Task details - Copy every row below word for word, leaving the pictures out of your answer.

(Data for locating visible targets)
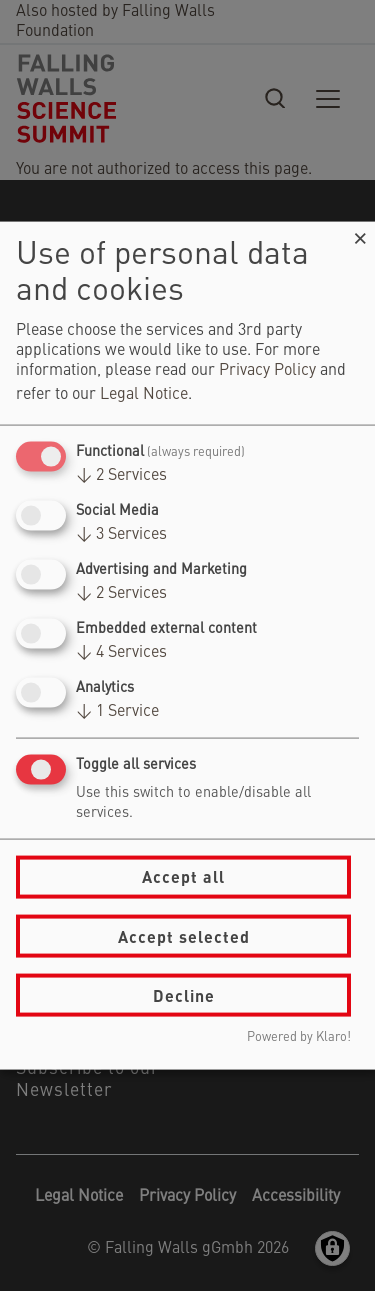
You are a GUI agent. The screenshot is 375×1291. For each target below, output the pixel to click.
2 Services (121, 475)
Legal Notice (144, 394)
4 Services (121, 653)
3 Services (121, 534)
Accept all (183, 876)
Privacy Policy (267, 370)
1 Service (117, 712)
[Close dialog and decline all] (360, 233)
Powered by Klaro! (299, 1037)
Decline (184, 994)
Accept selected (184, 935)
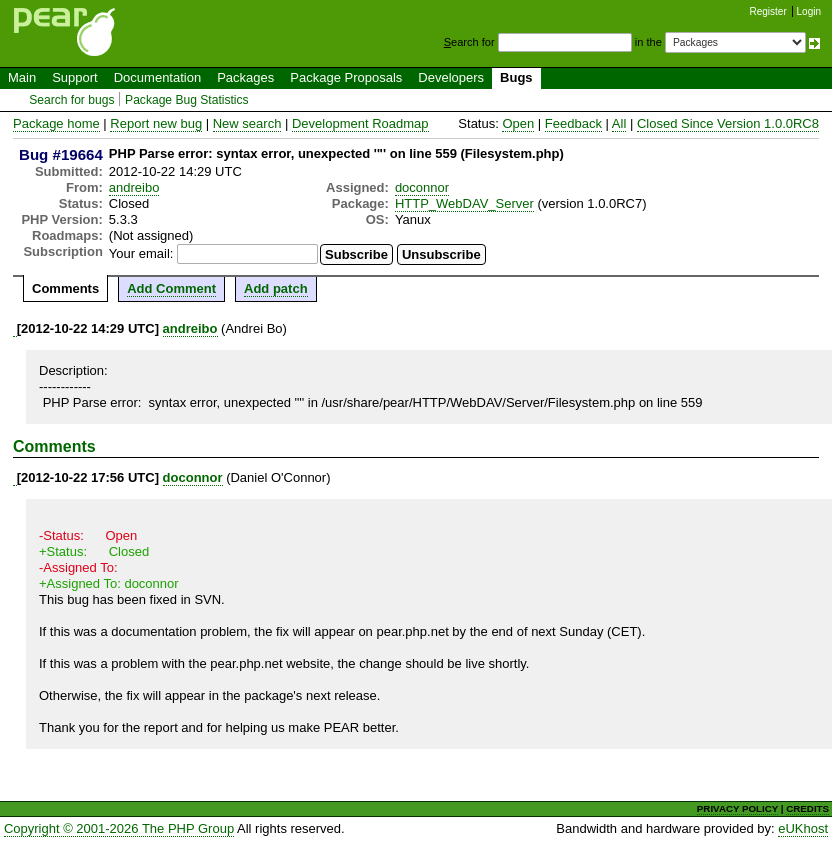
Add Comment (171, 288)
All (619, 123)
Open (518, 123)
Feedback (573, 123)
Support (75, 77)
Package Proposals (346, 77)
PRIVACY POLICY (737, 808)
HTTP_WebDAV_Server (464, 203)
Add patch (276, 288)
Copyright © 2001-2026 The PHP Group (119, 828)
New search (247, 123)
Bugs (516, 77)
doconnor (422, 187)
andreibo (134, 187)
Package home (56, 123)
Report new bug (156, 123)
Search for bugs (71, 100)
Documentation (157, 77)
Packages (245, 77)
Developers (451, 77)
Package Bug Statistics (187, 100)
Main (22, 77)
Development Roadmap (360, 123)
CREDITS (807, 808)
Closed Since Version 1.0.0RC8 (728, 123)
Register (768, 11)
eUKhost (803, 828)
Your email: (141, 253)
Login (809, 11)
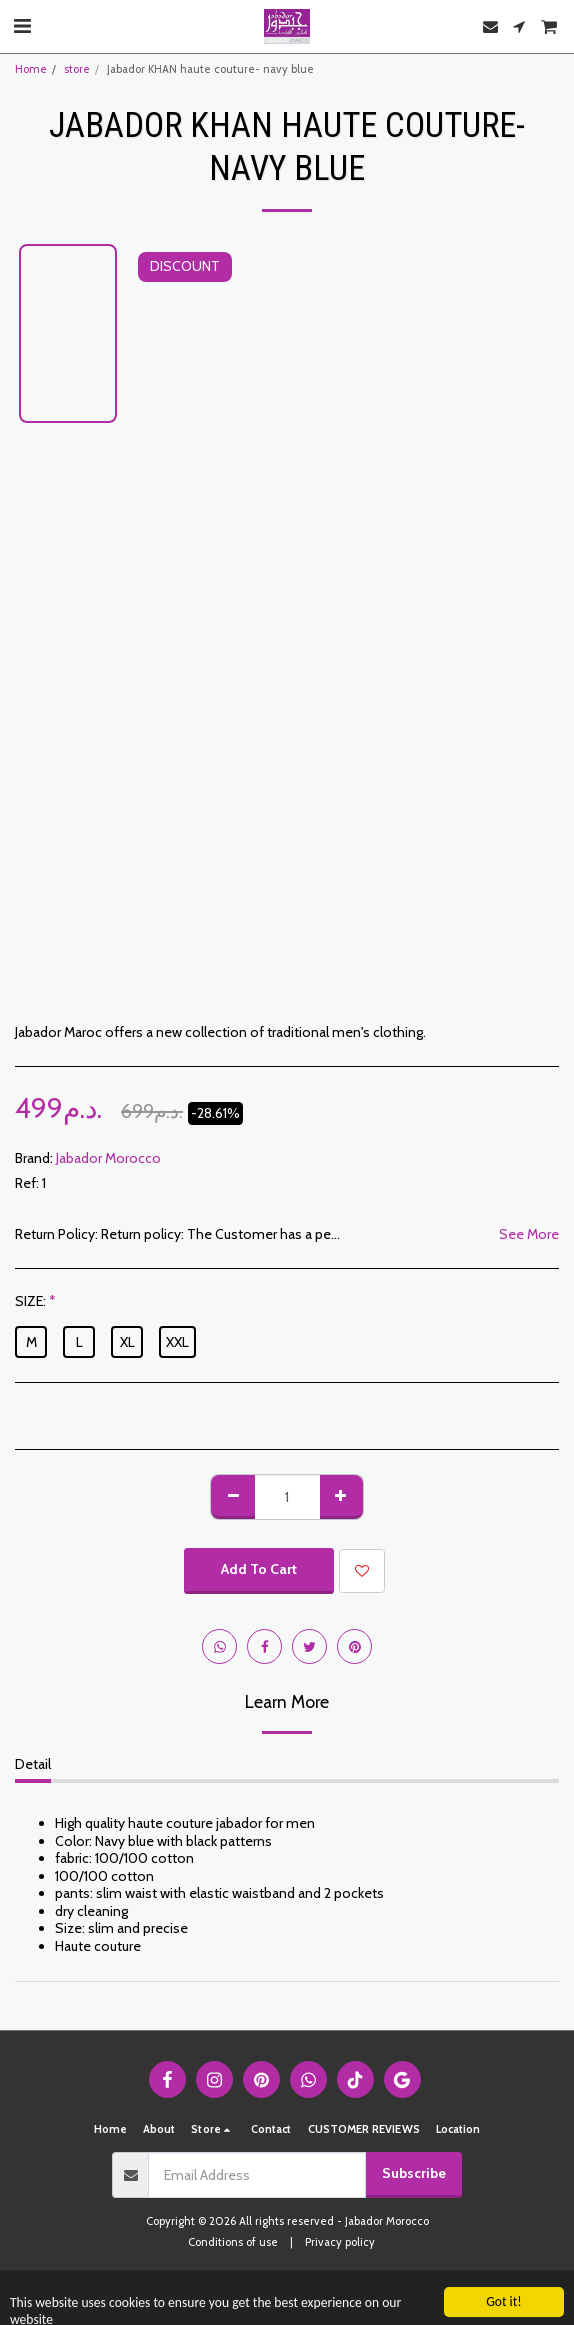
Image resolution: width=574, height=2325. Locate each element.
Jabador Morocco (108, 1158)
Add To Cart (259, 1569)
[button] (22, 26)
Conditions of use (233, 2242)
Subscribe (414, 2173)
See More (529, 1234)
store (77, 69)
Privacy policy (340, 2242)
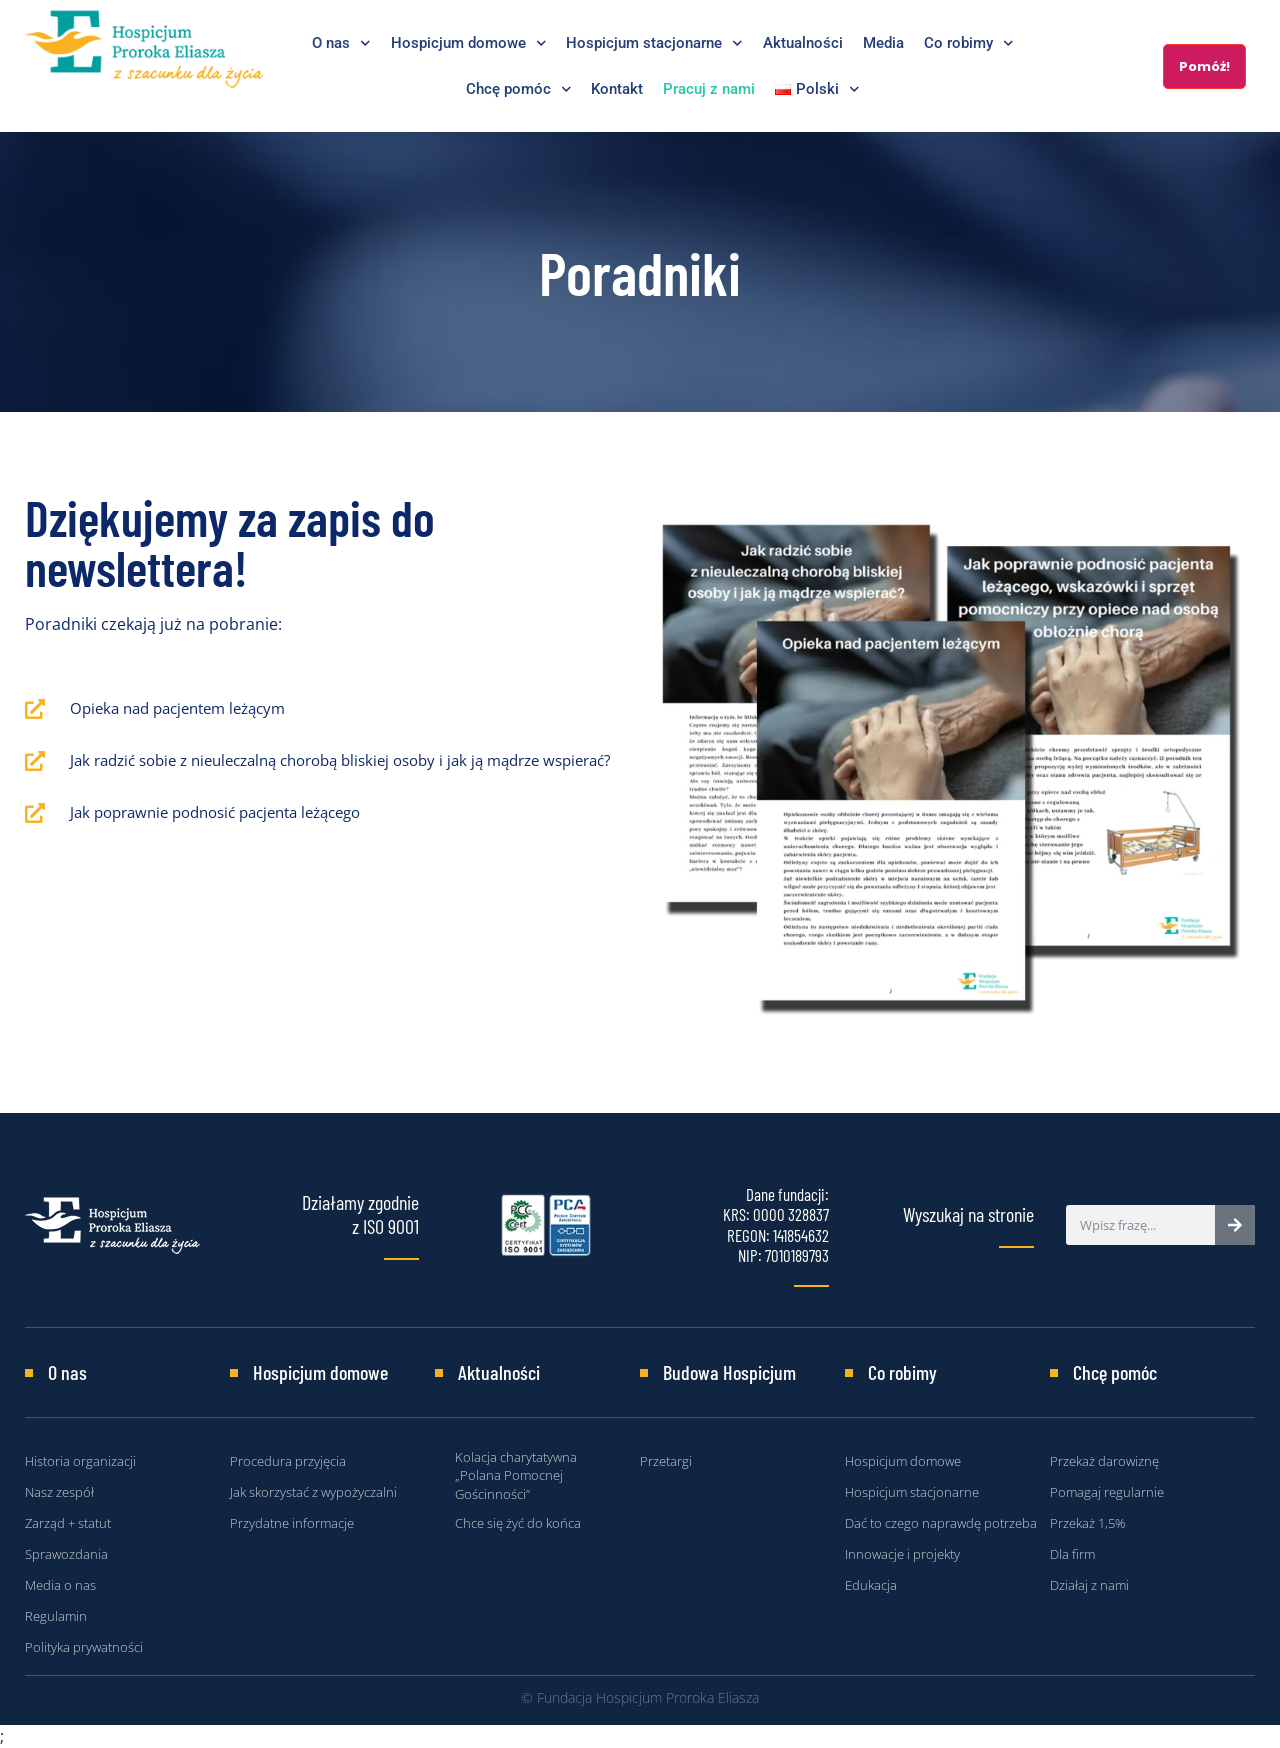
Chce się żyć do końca (518, 1523)
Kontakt (617, 89)
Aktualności (803, 43)
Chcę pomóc (519, 89)
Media (883, 43)
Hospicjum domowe (469, 43)
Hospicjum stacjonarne (654, 43)
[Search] (1235, 1225)
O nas (341, 43)
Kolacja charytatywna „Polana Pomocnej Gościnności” (516, 1475)
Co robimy (969, 43)
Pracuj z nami (709, 89)
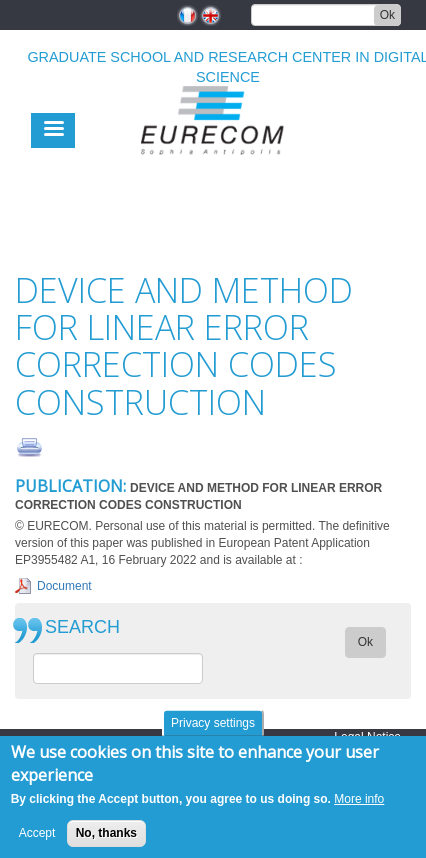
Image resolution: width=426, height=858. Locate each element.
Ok (387, 15)
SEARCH (82, 627)
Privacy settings (213, 731)
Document (64, 586)
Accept (37, 842)
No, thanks (106, 842)
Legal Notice (367, 737)
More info (359, 807)
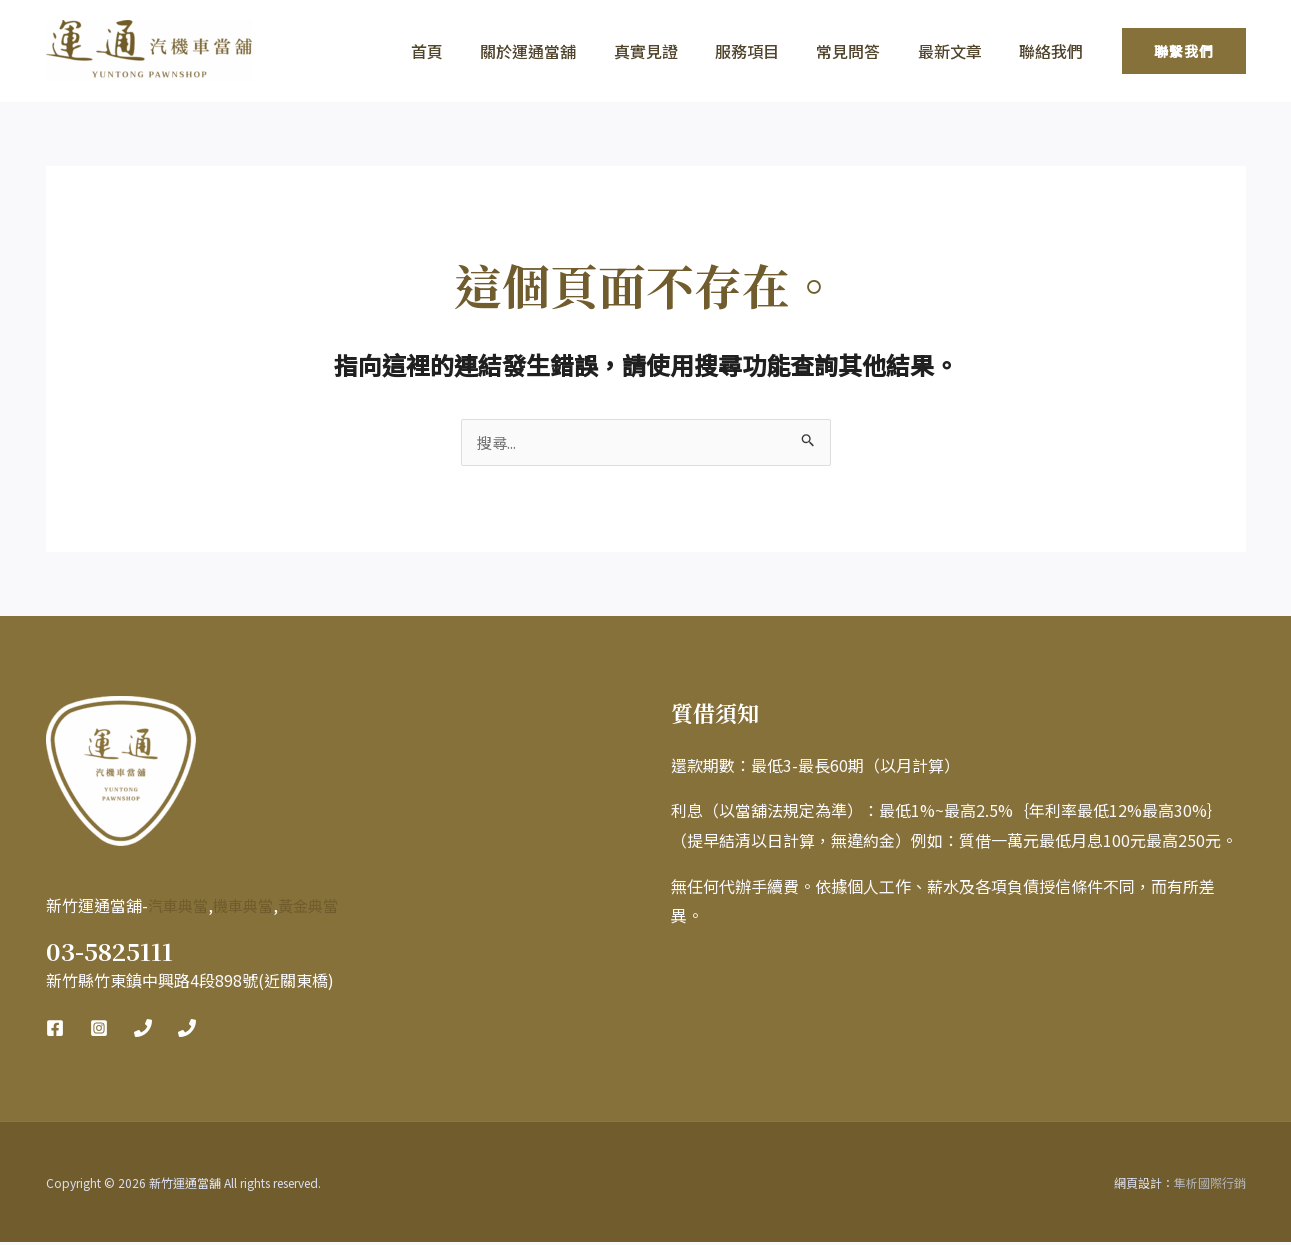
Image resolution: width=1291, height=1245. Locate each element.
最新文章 (958, 51)
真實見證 (670, 51)
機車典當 (249, 908)
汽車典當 (180, 908)
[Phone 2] (187, 1031)
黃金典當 (318, 908)
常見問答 (862, 51)
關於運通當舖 (558, 51)
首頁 (462, 51)
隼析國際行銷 (1210, 1185)
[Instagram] (99, 1031)
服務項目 (766, 51)
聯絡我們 (1054, 51)
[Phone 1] (143, 1031)
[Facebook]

Result for this task -
You are a GUI agent. The screenshot is 375×1291. For each target below, output the pixel to click.
2 Services (121, 475)
Legal Notice (144, 394)
4 Services (121, 653)
3 Services (121, 534)
Accept all (183, 876)
Privacy Policy (267, 370)
1 Service (117, 712)
[Close dialog and decline all] (360, 233)
Powered by Klaro! (299, 1037)
Decline (184, 994)
Accept selected (184, 935)
Add Comment (171, 288)
All (619, 123)
Open (518, 123)
Feedback (573, 123)
Support (75, 77)
Package Proposals (346, 77)
PRIVACY POLICY (737, 808)
HTTP_WebDAV_Server (464, 203)
Add patch (276, 288)
Copyright © 2001-2026 The PHP Group (119, 828)
New search (247, 123)
Bugs (516, 77)
doconnor (422, 187)
andreibo (134, 187)
Package home (56, 123)
Report new bug (156, 123)
Search for bugs (71, 100)
Documentation (157, 77)
Packages (245, 77)
Developers (451, 77)
Package Bug Statistics (187, 100)
Main (22, 77)
Development Roadmap (360, 123)
CREDITS (807, 808)
Closed Since Version 1.0.0RC8 (728, 123)
Register (768, 11)
eUKhost (803, 828)
Your email: (141, 253)
Login (809, 11)
Image resolution: width=574, height=2325. Locate each element.
Jabador Morocco (108, 1158)
Add To Cart (259, 1569)
[button] (22, 26)
Conditions of use (233, 2242)
Subscribe (414, 2173)
See More (529, 1234)
store (77, 69)
Privacy policy (340, 2242)
Chce się żyć do końca (518, 1523)
Kontakt (617, 89)
Aktualności (803, 43)
Chcę pomóc (519, 89)
Media (883, 43)
Hospicjum domowe (469, 43)
Hospicjum stacjonarne (654, 43)
[Search] (1235, 1225)
O nas (341, 43)
Kolacja charytatywna „Polana Pomocnej Gościnności” (516, 1475)
Co robimy (969, 43)
Pracuj z nami (709, 89)
Image resolution: width=426, height=858. Locate each element.
Ok (387, 15)
SEARCH (82, 627)
Privacy settings (213, 731)
Document (64, 586)
Accept (37, 842)
No, thanks (106, 842)
Legal Notice (367, 737)
More info (359, 807)
Image resolution: width=1291, height=1245. Locate each element.
最新文章 (958, 51)
真實見證 (670, 51)
機車典當 (249, 908)
汽車典當 (180, 908)
[Phone 2] (187, 1031)
黃金典當 (318, 908)
常見問答 (862, 51)
關於運通當舖 (558, 51)
首頁 (462, 51)
隼析國際行銷 (1210, 1185)
[Instagram] (99, 1031)
服務項目 (766, 51)
聯絡我們 (1054, 51)
[Phone 1] (143, 1031)
[Facebook]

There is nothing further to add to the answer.